Bad police work is bad police work, no matter the criminal.
Here's a clue: be upset with the stupid officers that could've followed procedure and actually nabbed the guy instead of being lazy and screwing up the case instead of the judge for enforcing the law.
These are YOUR freedoms too.
- Michael T. Babcock (Yes, I blog)
"The law exists to serve the public good"
No, it doesn't. Government exists to uphold rights, and the law exists to provide government one of the tools to do that. Rights belong to individuals, not "the public".
What makes a child pornographer a criminal is the concrete harm he does to an individual -- not some abstract harm to "the public good".
The system is designed around that. The bill of rights gives weight to the rights of the accused for two reasons. First, it is the job of the justice system to protect everyone's rights -- to defeind the rights of the victim while still respecting the rights of the accused. Second, when we don't respect the rights of the accused, we tend to conflate "accused" with "guilty", and then nobody's rights (including the victim) are protected.
If you dont respect the rules of the system even when they make it harder to catch the bad guy, then you're really asking for a rule-less system that enforces your will. But watch out -- yours isn't the will that's going to prevail if the system heads that way.
"With this decision, the courts have just given license to all of those who kidnap or exploit children to make this pornography"
No, they haven't. They have not made child porn legal; they have reminded the authorities that they still have to do their job according to the rules even when it's a job that really needs to be done.
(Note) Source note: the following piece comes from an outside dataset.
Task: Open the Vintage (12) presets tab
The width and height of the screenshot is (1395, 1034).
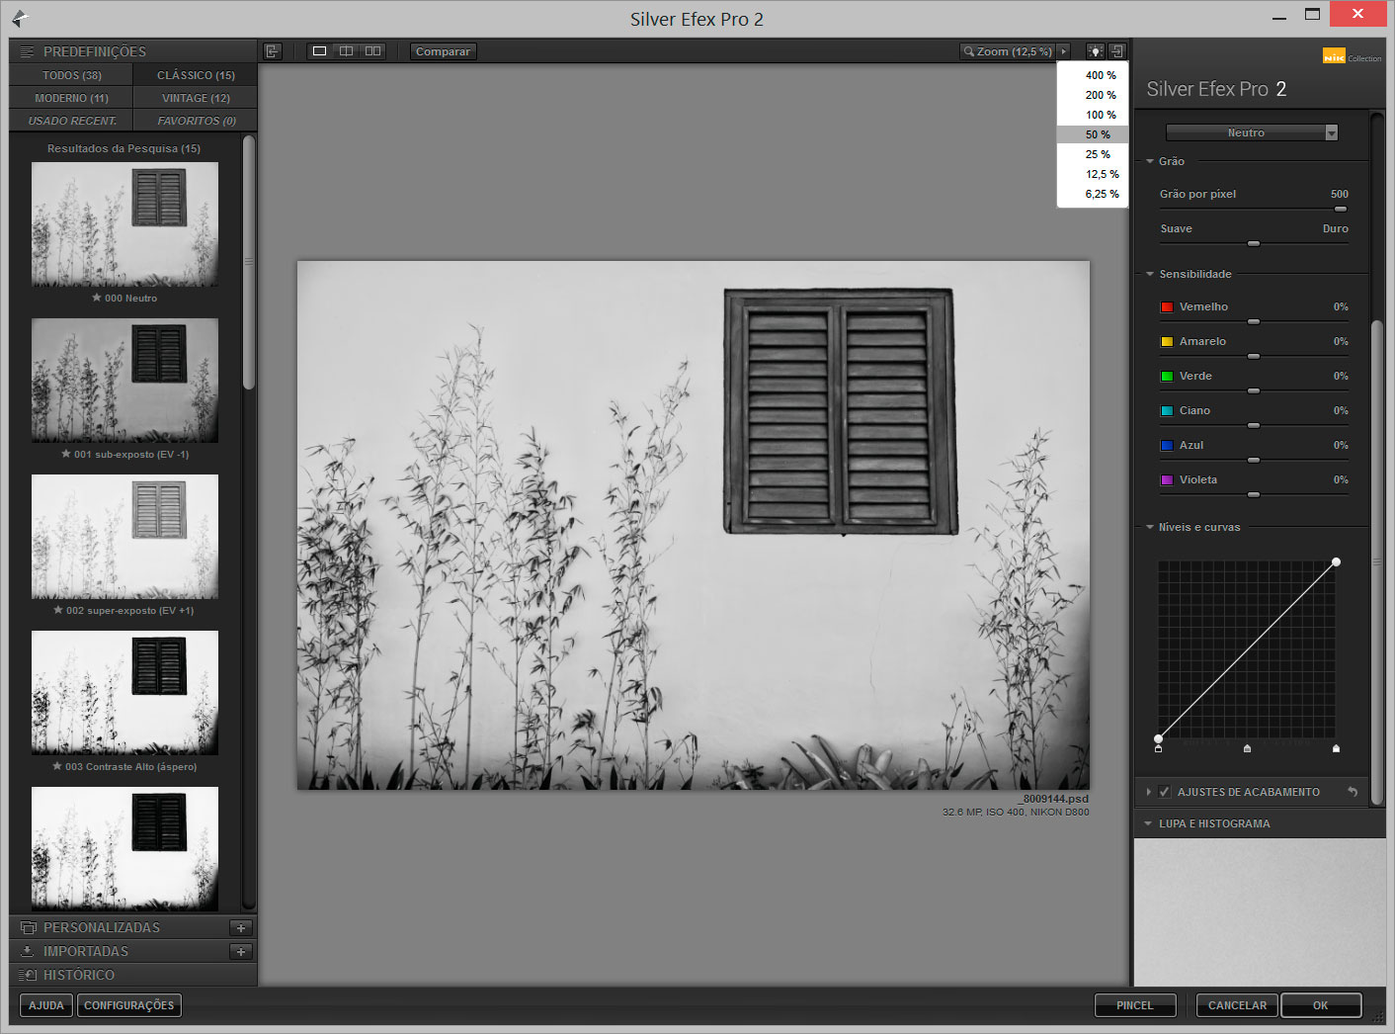Action: click(x=196, y=98)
"How would you feel about this man if it was your child's photograph on this man's notebook."
If we left 'justice' in the hands of how those harmed by the crime feel, it would be revenge (which is not the same thing -- and which incidentally doesn't serve the "public good", either).
"the judicial tradition of suppressing evidence entirely because it was produced without a proper warrant is absurd. The man was clearly guilty and the evidence was there. Instead, fine the police for doing the wrong thing"
Here, I agree -- to a point. It doesn't change the fact that in the context of the system as it exists, the court's action is correct, though; today the remedy for illegal search is suppression of evidence.
But yes, I think holding law enforcement personally responsible when they violate the rights of the accused would be more just than penalizing the victim (and any potential future victims) by preventing a conviction when the accused really is guilty -- if such a system can be made to work.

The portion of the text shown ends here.